**THE EXERCISE**. Continue the passage on growing businesses for climate adaptation in LDCs and SIDS, starting after its final sentence.

**PASSAGE SHOWN**.
Growing Businesses for Climate Adaptation: Why Better Ecosystems Matter for LDCs and SIDS

For a long time, climate adaptation had been framed as a responsibility of the public sector. This is rapidly shifting in recent years. The private sector is beginning to recognize that adaptation and resilience are not just humanitarian imperatives but also strategic business opportunities. Every $1 invested in adaptation can generate $4-10 in benefits, with median economic internal rates of return around 25%. The global adaptation and resilience market could reach $1.3 trillion by 2030. Adaptation is emerging as an important growth frontier.
Global adaptation finance remains deeply inadequate, particularly for the Least Developed Countries (LDCs) and Small Island Developing States (SIDS). Current estimates reveal that the adaptation finance needs of developing countries by 2035 are at least 12 times as much as current international public adaptation finance flows. Adaptation and resilience accounted for just 5% of total public climate finance in 2022. The gap between urgent needs and available resources keeps widening.

**MATERIAL**.
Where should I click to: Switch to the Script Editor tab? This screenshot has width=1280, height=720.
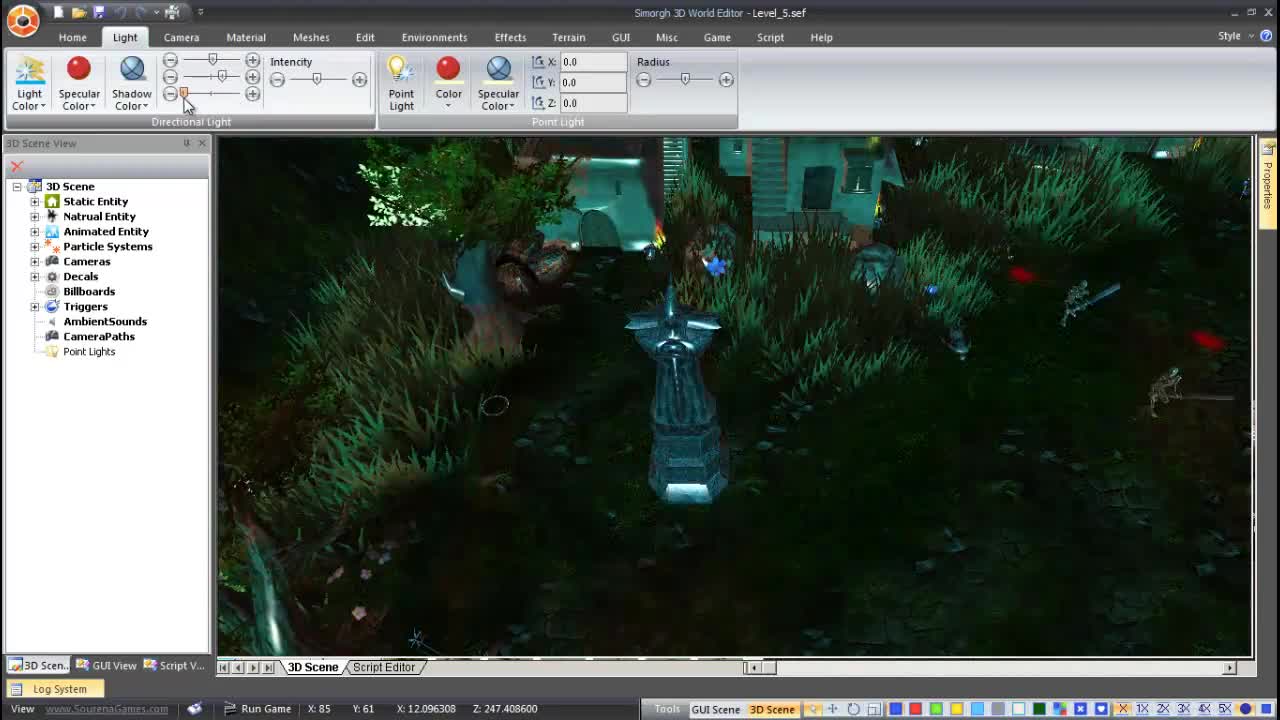[x=385, y=667]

**OUTPUT**.
A fundamental tension persists, however. This tension becomes clear when looking at nature‑based solutions such as mangrove restoration (IISD 2023). Restoring mangrove forests provides vital public goods: protection against storm surges, reduced flooding risks, and wider ecosystem benefits such as increased fish production and aquaculture incomes. Yet while the economic value of these outcomes is undeniable, they are difficult to monetize. This creates a structural dilemma: adaptation generates broad social returns but limited direct revenue streams, making it unattractive to conventional private investors unless blended finance or public support mechanisms are in place.

This tension sits at the heart of our latest work with ClimateKIC's Climate Adaptation Innovation and Learning (CAIL) facility, where we are developing a whitepaper titled Growing Businesses for Climate Adaptation: Guidance for Entrepreneurship Support Ecosystems in Emerging Markets. The project builds on a global Community of Practice on MSME Incubation and Acceleration, convened since 2024 under the CAIL project, financed by the Global Environment Facility (GEF) and implemented by UNIDO in collaboration with Climate KIC, the Global Adaptation and Resilience Investment Working Group (GARI), and UNEP FI.
Our work is guided by a central question: how can we build better incubators and accelerators that truly meet the needs of adaptation and resilience (A&R) innovators in LDCs and SIDS? We explore this through three lenses: building stronger innovation ecosystems; deploying blended finance to overcome systemic barriers; and designing scalable programmes rooted in local contexts.
What Counts as Innovation for A&R?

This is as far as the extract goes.